The classical IFN family cytokines, such as types I and II IFNs, are known to play an important role in both innate and adaptive immune responses during viral infection and autoimmune inflammation. Type III IFNs, or IFN-λs, are a newly described member of the IFN family, including IFN-λ1 (IL-29), IFN-λ2 (IL-28A) and IFN-λ3 (IL-28B). Each member of type III IFNs signals through the heterodimeric receptor complex, including the IFN-λR (IL-28Rα) chain and IL-10 receptor type 2 (IL-10R2) chain [1, 2]. IL-28Rα expression is cell-specific, whereas IL-10R2 is broadly expressed in most cell types, such as type I IFN receptors . Type III IFNs bind to their receptors and activate the Janus kinase/signal transducers and activators of transcription (JAK-STAT), mitogen-activated protein kinase and Akt signaling pathways to induce antiviral, antiproliferative, antitumor and immune responses [3–5]. Although the antiviral activity has been studied extensively during the past decade, the immunoregulatory role of type III IFNs in immune cells is still poorly understood.
The evidence for an immunoregulatory role of IL-29 is derived mostly from in vitro studies. For example, IL-29 inhibits the release of IL-13 in T cells [6, 7]; increases the production of IL-6, IL-8 and IL-10 in macrophages ; and induces the secretion of IL-6 and TNF from CD14+ T cells  as well as IL-4 and IL-13 from mast cells . Investigators in a recent study reported that IL-29 induces the secretion of chemokines IFN-γ-inducible protein 10, monokine induced by IFN-γ and IL-8 in peripheral blood mononuclear cells (PBMCs) [11, 12] in patients with systemic lupus erythematosus (SLE), implying its involvement in SLE pathogenesis.

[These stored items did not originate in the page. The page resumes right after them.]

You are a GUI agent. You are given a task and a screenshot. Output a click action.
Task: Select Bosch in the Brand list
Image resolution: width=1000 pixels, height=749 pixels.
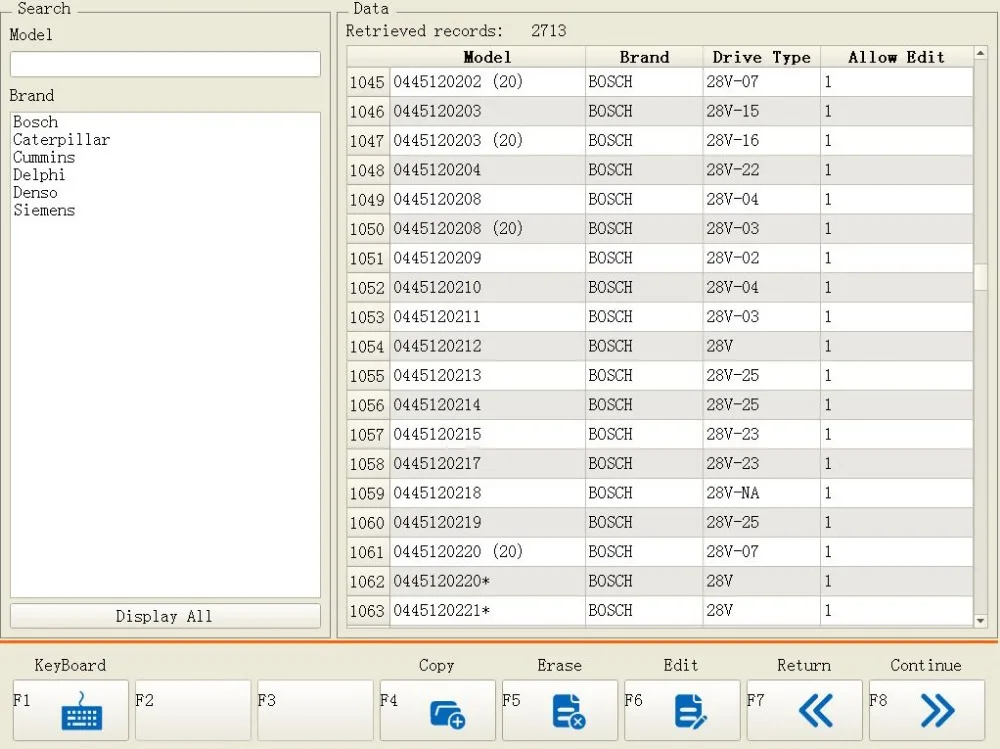tap(36, 122)
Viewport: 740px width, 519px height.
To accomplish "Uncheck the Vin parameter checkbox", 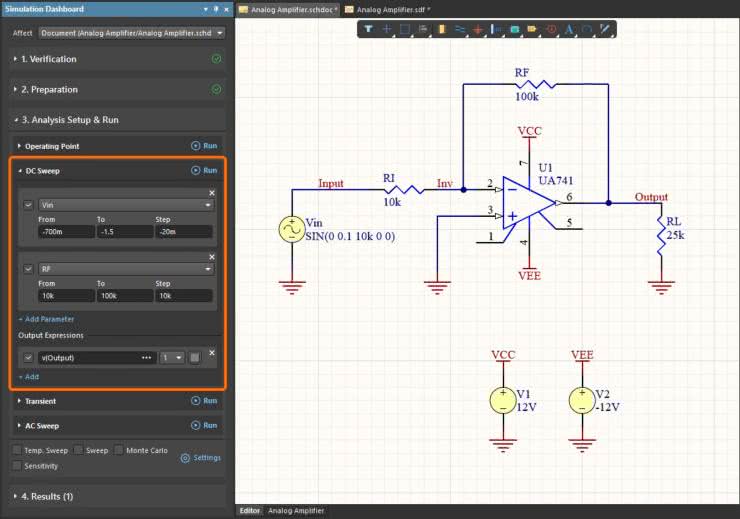I will pos(28,205).
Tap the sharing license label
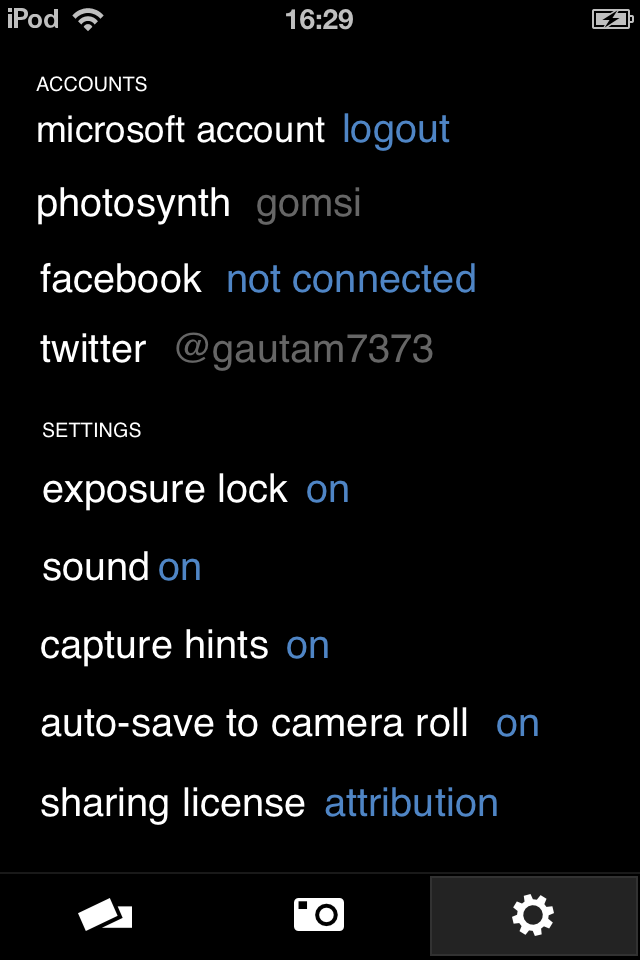640x960 pixels. [x=173, y=803]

Significantly, our recent study was the first showing that IL-29 was highly expressed in PBMCs, serum, synovial fluid and synovium in rheumatoid arthritis (RA) patients . However, little is known about what triggers the expression of IL-29 and how elevated IL-29 levels drive synovial inflammation during RA development.
It has recently been postulated that the interaction of genetic and environmental factors contributes to RA pathogenesis. For instance, Toll-like receptors (TLRs) may recognize cytomegalovirus [14, 15] and Epstein-Barr virus  and trigger autoimmunity in the host. TLRs are phylogenetically conserved molecules that recognize pathogen-associated molecular patterns and eliminate invading pathogens by activation of immune responses. In RA, several TLRs, including TLR2, TLR3, TLR4 and TLR7, are highly expressed in the synovial tissues , and the ligands of TLRs induce the expression of cytokines (IL-1β, IL-6 and IFN-α), chemokines (IL-8) and matrix metalloproteinases on synovial fibroblasts (FLSs) [18–21], which contributes to RA synovial inflammation. Interestingly, proinflammatory cytokines such as IL-1β itself further upregulate TLR expression on FLSs [22, 23], suggesting autoamplification of inflammation in RA-FLS through interaction of TLRs and cytokines.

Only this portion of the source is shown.